Probability of choosing objects same set of objects from a larger set?

[Magician304]

Hello,

I am trying to figure out what formula I need to figure out this problem... I can't remember how to figure this out: if one person chooses three objects from a set of 50, what are the odds that a second person would pick the same three objects? I know it's probably not a lottery formula because the order of choice doesn't matter.... How do I figure the odds of this happening? Thank you very much!

 

[Counter123]

I assume you mean that the three objects are returned before the new draw, and that all 50 objects are different from each other. It is a lottery formula. The number of ways to choose n objects (order not important) from a group of k objects is k!/(n!(k-n)!). In your case 50!/(3!47!) = 19600. So, the chances of choosing the same three objects again is 1/19600.

If order was important the formula would have been k!/(k-n)! in your case 50*49*48 (50 choices for the first item, 49 choices for the second, etc)

Dividing this by n! accounts for the n! orders they could have been chosen in. There are 3*2*1 orders in which the same three objects could have been chosen.

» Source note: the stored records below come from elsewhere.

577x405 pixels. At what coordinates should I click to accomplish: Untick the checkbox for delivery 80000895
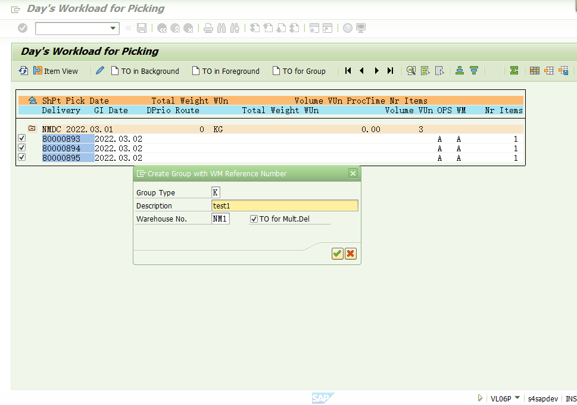[21, 157]

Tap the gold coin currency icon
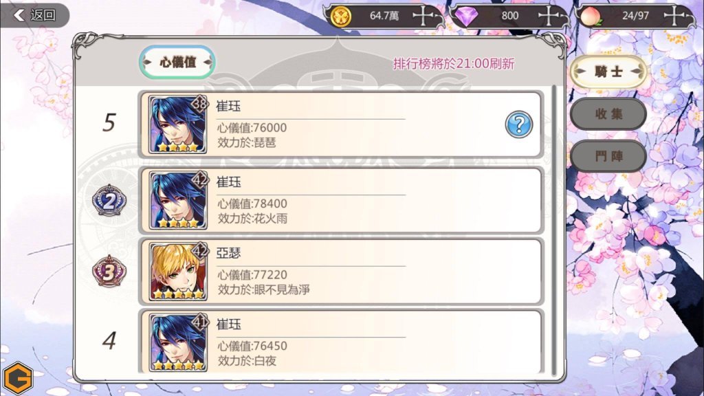(x=341, y=17)
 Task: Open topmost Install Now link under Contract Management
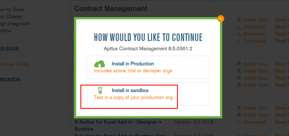(255, 20)
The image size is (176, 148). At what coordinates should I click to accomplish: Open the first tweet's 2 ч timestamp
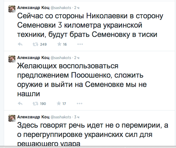(x=77, y=7)
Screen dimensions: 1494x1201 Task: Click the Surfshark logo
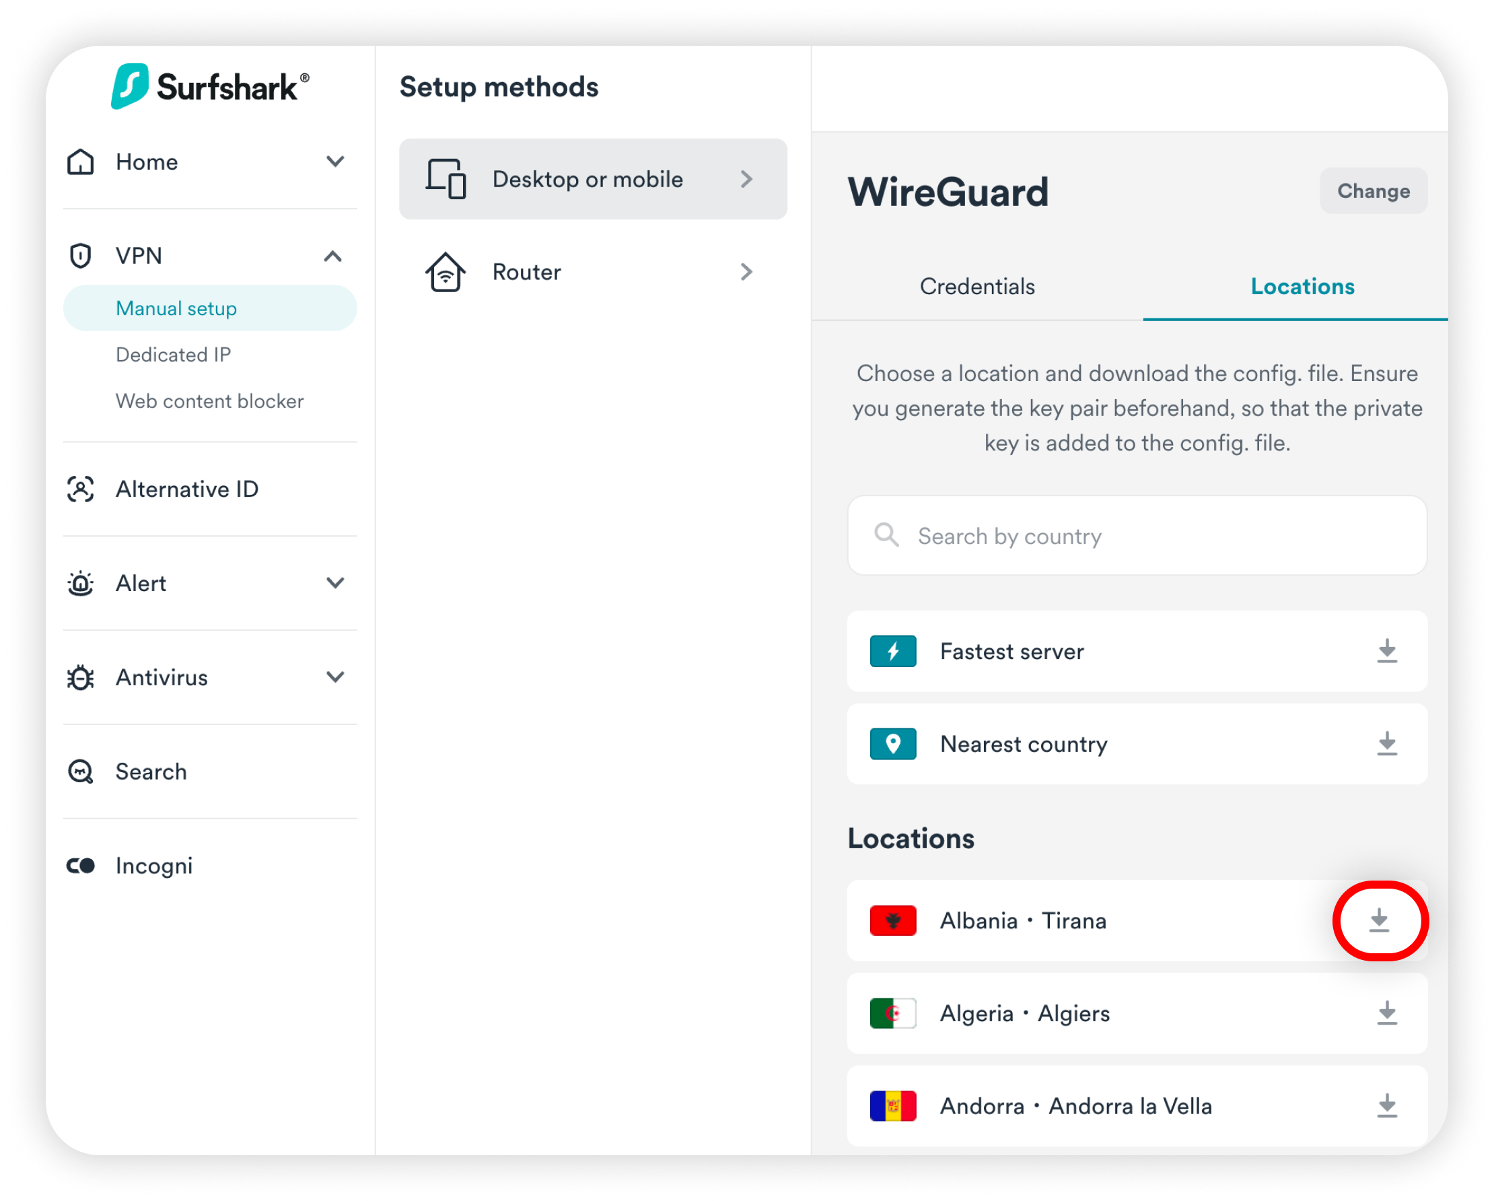[x=209, y=87]
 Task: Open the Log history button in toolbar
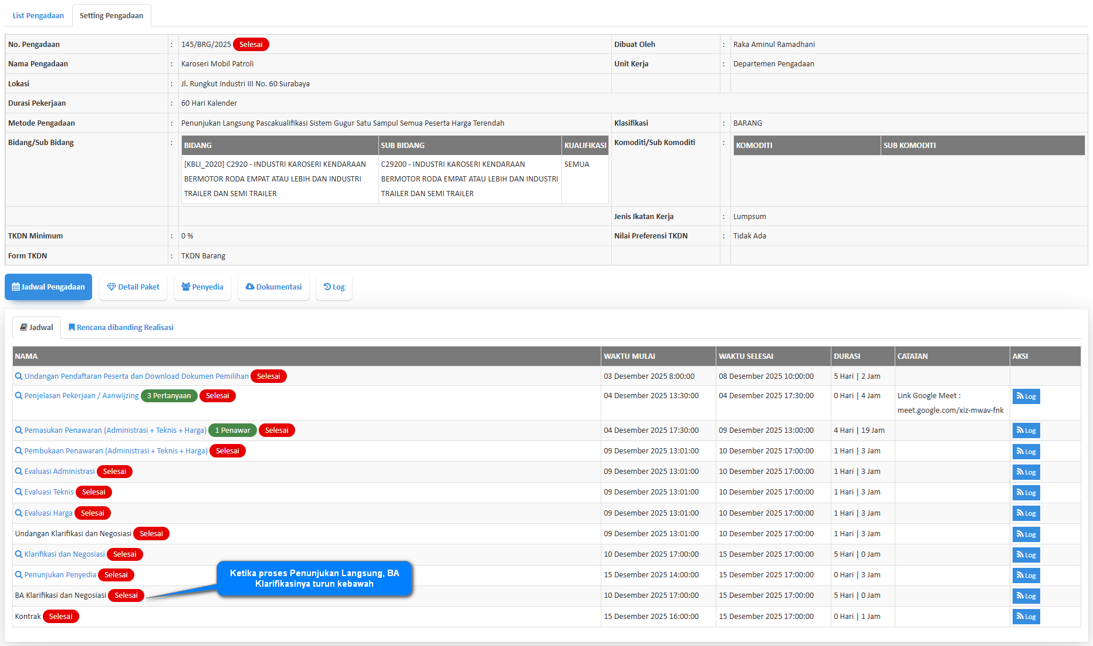[334, 287]

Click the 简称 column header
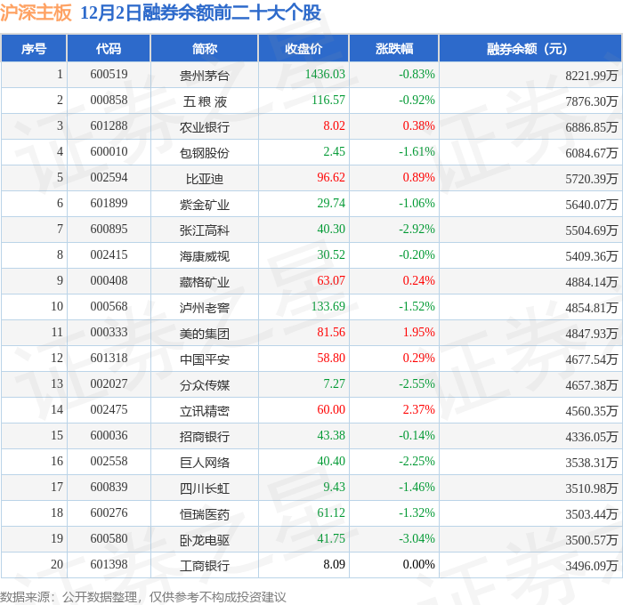tap(204, 48)
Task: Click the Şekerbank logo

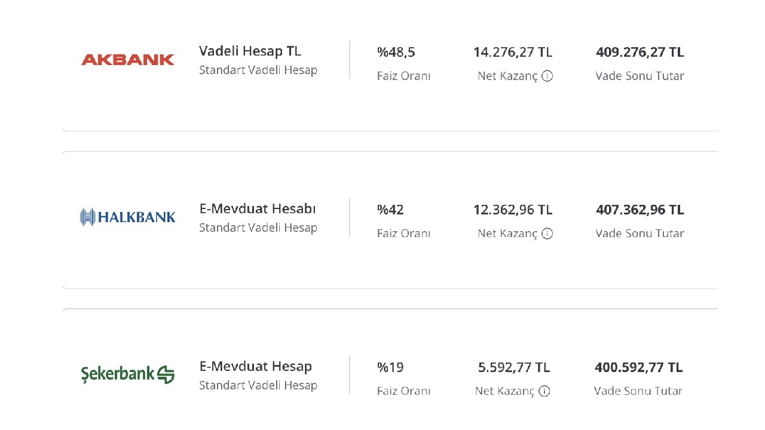Action: [128, 374]
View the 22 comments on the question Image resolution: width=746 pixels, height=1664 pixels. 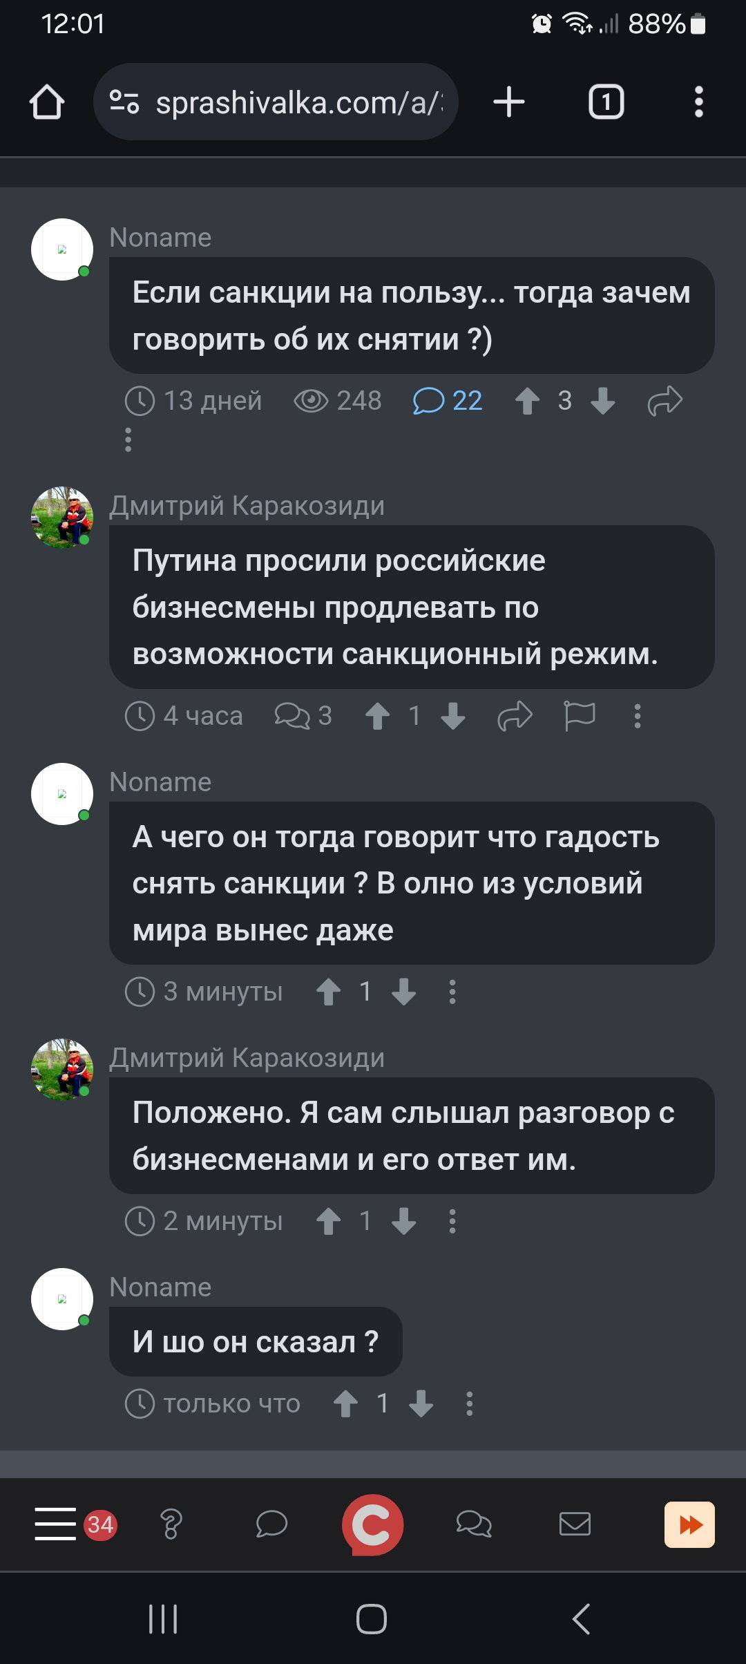pos(448,401)
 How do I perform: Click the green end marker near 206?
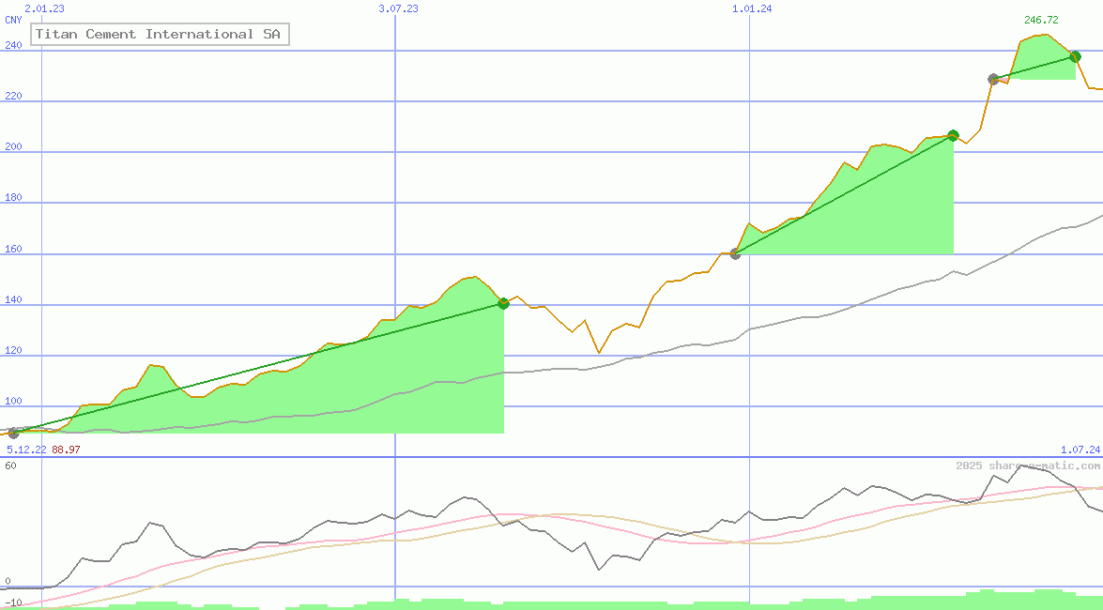click(x=953, y=135)
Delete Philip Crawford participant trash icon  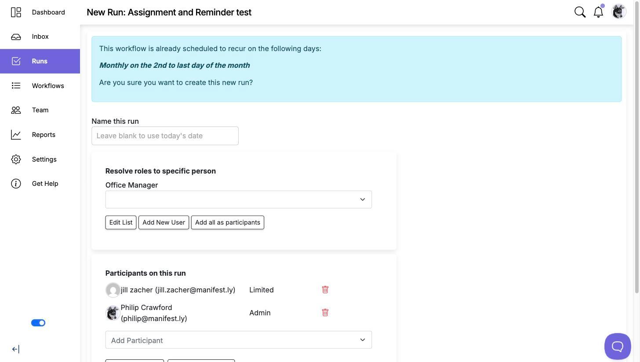[325, 313]
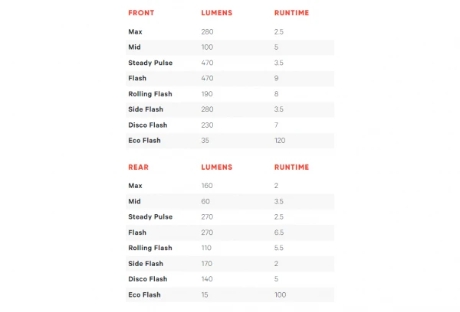Image resolution: width=460 pixels, height=312 pixels.
Task: Click the 6.5 runtime value for rear Flash
Action: click(279, 232)
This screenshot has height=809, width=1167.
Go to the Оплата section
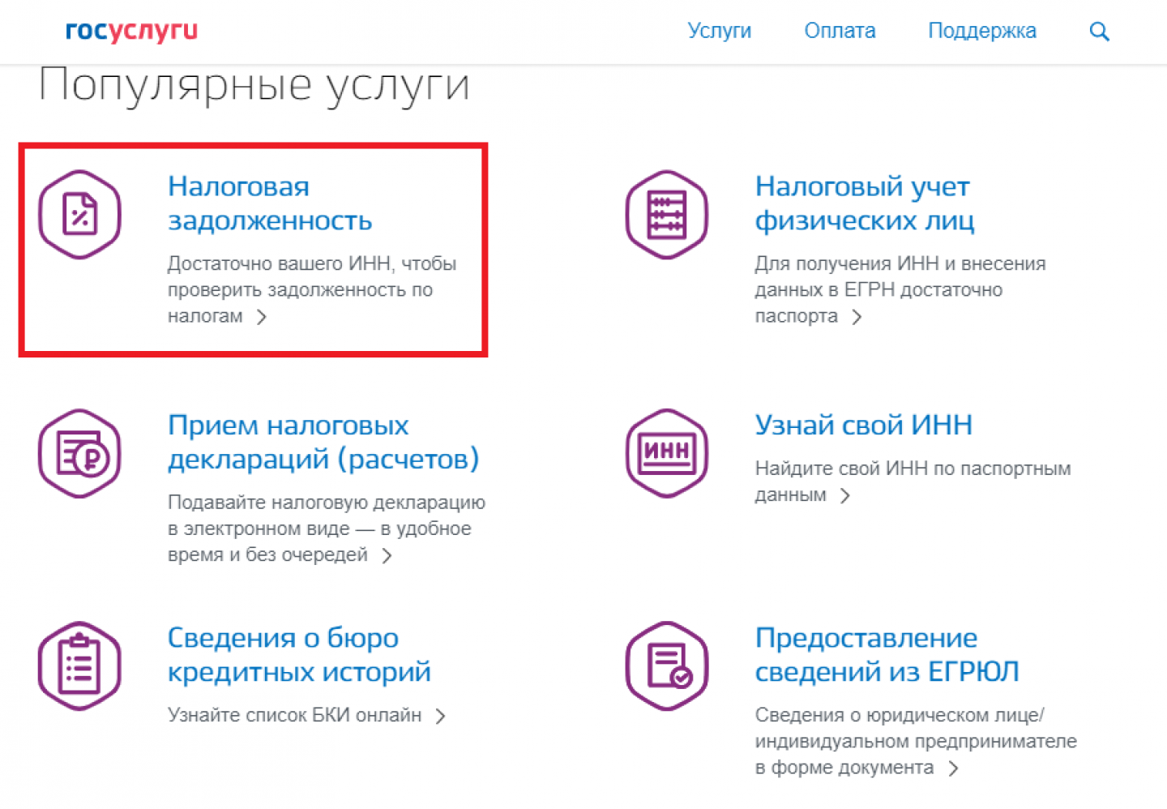click(840, 31)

ETA: It doesn't matter about the objects being the same as a previous draw. The odds in a typical numbered PP ball lottery of getting the same result as yesterday are the same as getting 1,2,3,4,5,6 (or however many balls are drawn) are the same as getting whatever happens to be on your ticket.

 

[Magician304]

Thank you!

Hello Counter!

Yes, you were exactly right, they got returned to the set after the first draw. Thank you so much, that was so, so helpful. I was trying to recall back to high school and college math. That was exactly the formula I needed, thank you so much!!! I appreciate your time in answering my post! Have a great weekend.